__Enunciado 1__. Nas linhas de dados abaixo, reproduza por completo tudo desde a linha que contém "How do I perform: Tap" até a linha que contém "click(233, 746)", sem incluir as imagens. Escale as coordenadas das respostas multiplicando-as por 0,4 e arredonde para inteiros, com as metades para cima.

__Artigo__.

####

12/08/2021

Sem surdina e sem vergonha!

 


Não foi uma, duas, três… foram inúmeras vezes ao longo de muitos anos que ouvi falar de controle da poluição sonora em Goiânia, no fim da década passada chegaram a fazer barulho e parecia que daria em algo, mas foi só mais barulho mesmo… como se não tivéssemos o bastante! Antes que comecem a queimar motocicletas e expulsar seus fabricantes do país, um esclarecimento: Quando uma motocicleta sai da fábrica, o nível de ruído é relativamente baixo a ponto de permitir até ouvir o funcionamento da corrente, especialmente em média velocidade. Há casos em que uma moto original nem é percebida pelo pedestre e o condutor precisa acionar aquela buzininha estridente. Apesar de atrasadas em relação aos carros, motocicletas são submetidas a restrições cada vez mais severas de emissões de gases e ruídos, a ponto de até nelas o carburador estar com os dias contados, ainda assim todas já saem de fábrica com catalisador, que em si já restringe a passagem dos gases e reduz o nível de ruído. Em resumo, todas elas saem de fábrica já adequadas ao sacro direito de repouso de estudantes e trabalhadores. Sem exceção, desde a espartana Honda Pop até a luxuosa Gold Wing, até mesmo as genéricas chinesas que usam peças de motos nacionais fora de linha, o fabricante faz a sua parte; quando a moto sai da concessionária é que complica.

####

__Linhas de dados__.
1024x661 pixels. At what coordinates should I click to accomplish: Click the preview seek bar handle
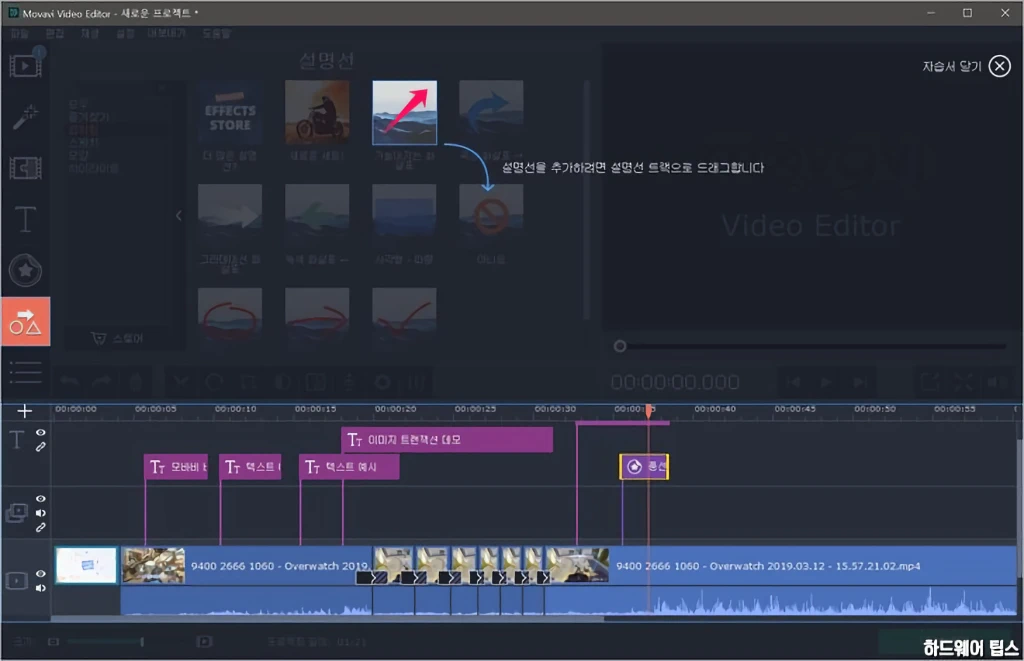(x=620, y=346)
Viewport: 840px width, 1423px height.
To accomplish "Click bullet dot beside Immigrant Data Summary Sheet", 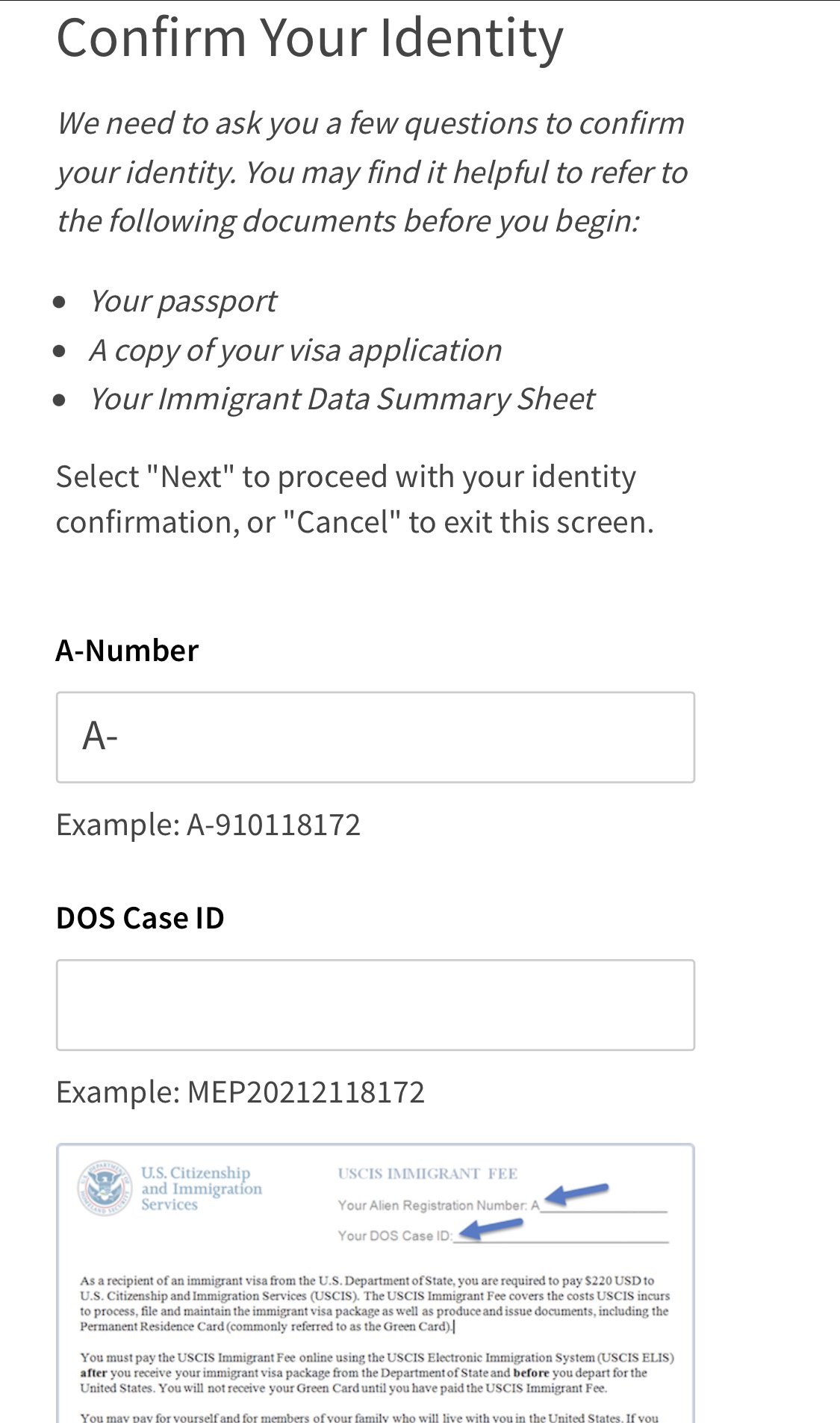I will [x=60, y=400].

####

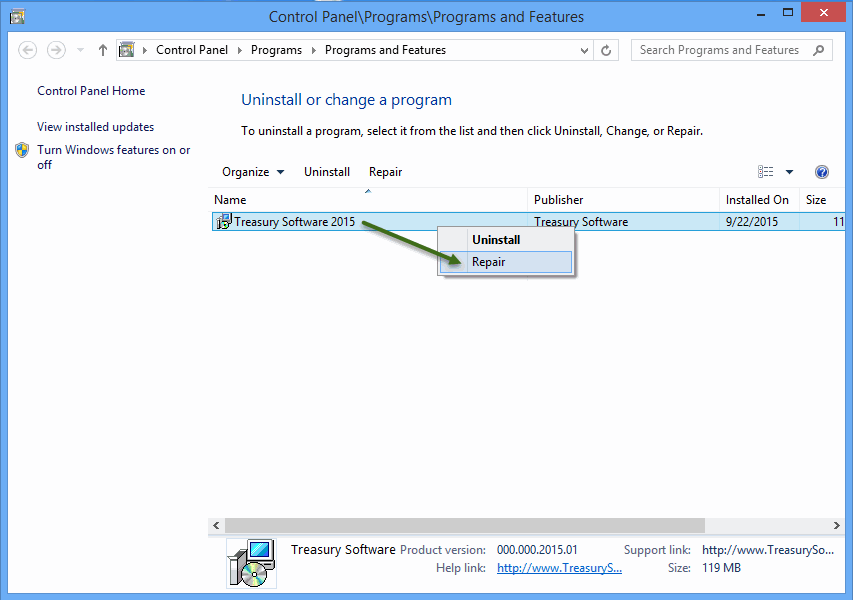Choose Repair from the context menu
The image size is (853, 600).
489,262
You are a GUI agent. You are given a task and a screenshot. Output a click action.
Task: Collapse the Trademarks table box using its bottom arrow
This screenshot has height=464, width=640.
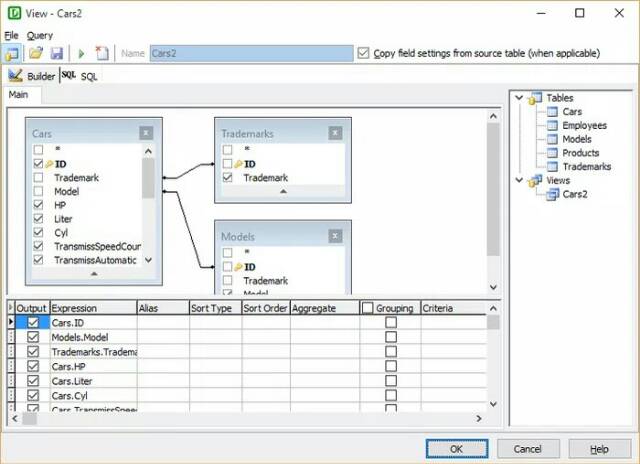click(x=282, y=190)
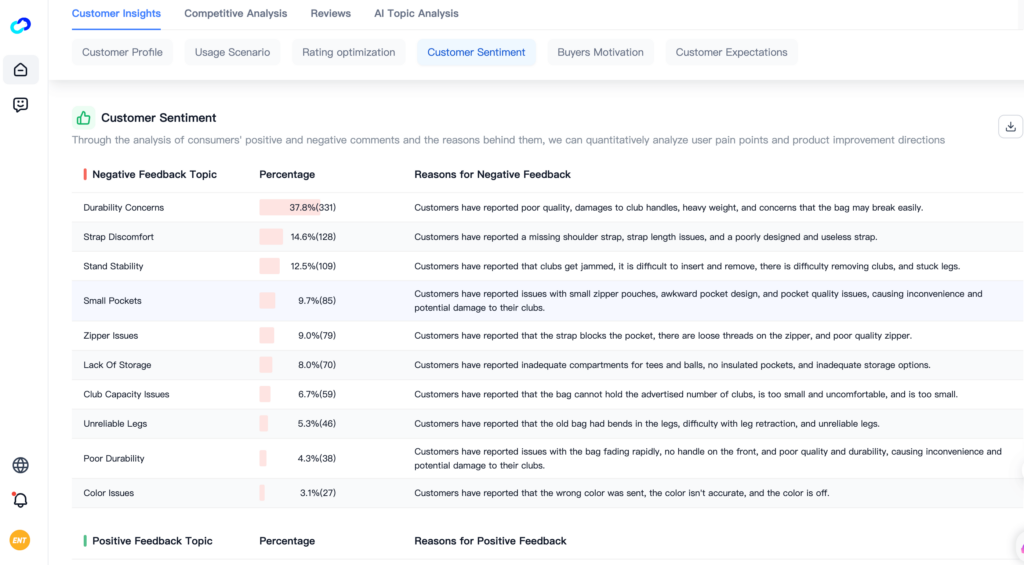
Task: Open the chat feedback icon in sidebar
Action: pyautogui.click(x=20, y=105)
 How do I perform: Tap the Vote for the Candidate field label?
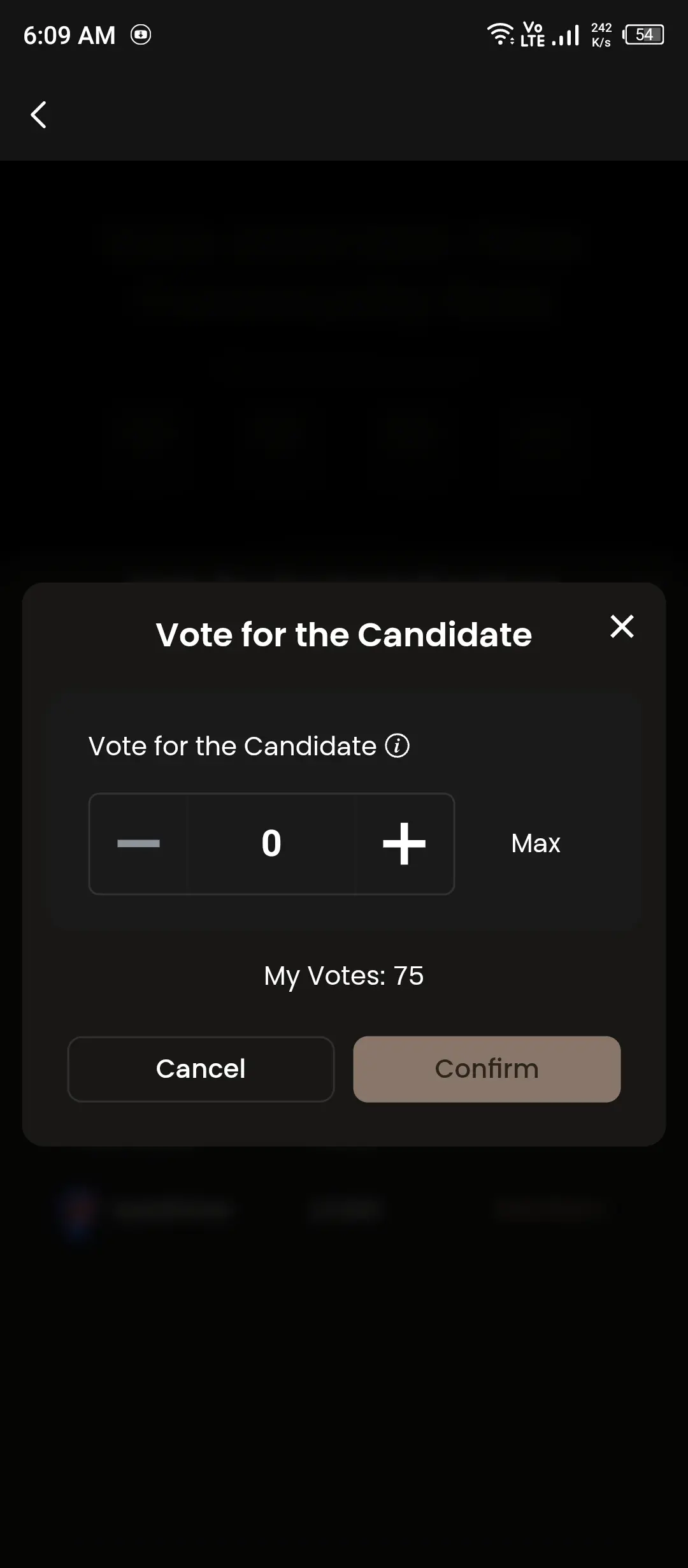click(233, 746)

####

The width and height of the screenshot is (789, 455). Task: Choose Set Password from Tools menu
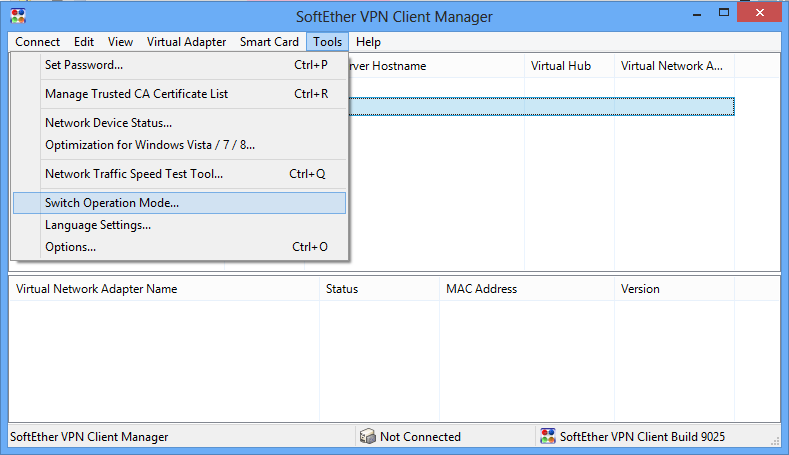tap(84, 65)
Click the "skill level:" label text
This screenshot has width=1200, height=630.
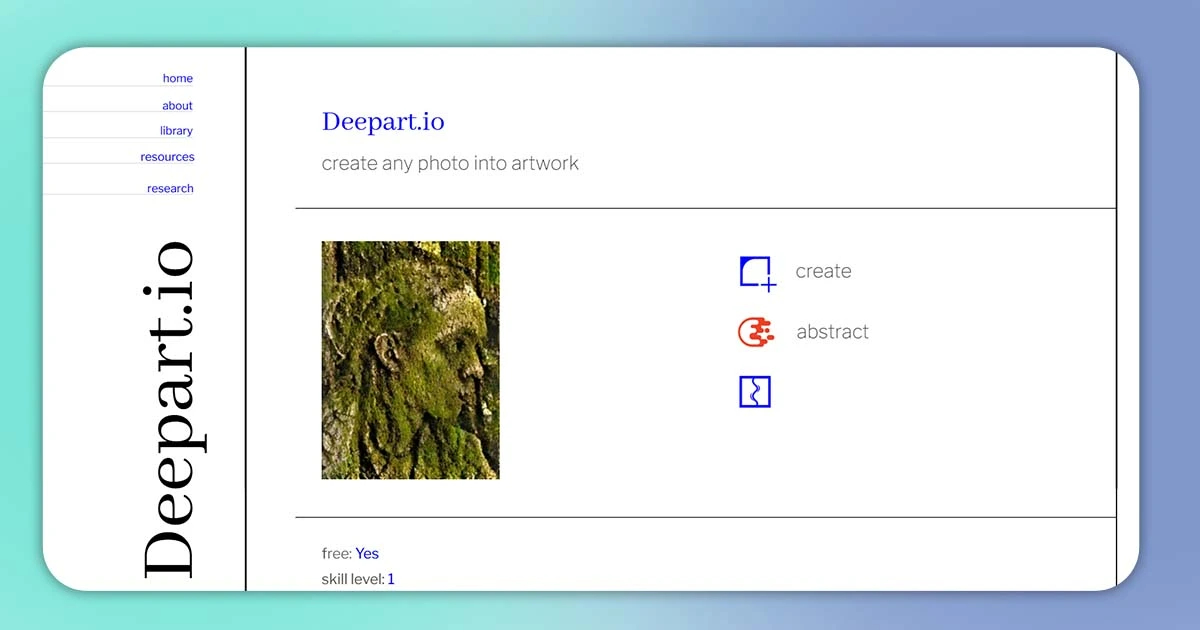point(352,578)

####

__Enunciado 2__. Segundo o artigo, que componente reduz o nível de ruído e já vem de fábrica em todas as motocicletas?

__Resposta escrita 1__.
 How do I perform: Tap the Vote for the Candidate field label?
click(93, 298)

__Resposta escrita 2__. O catalisador.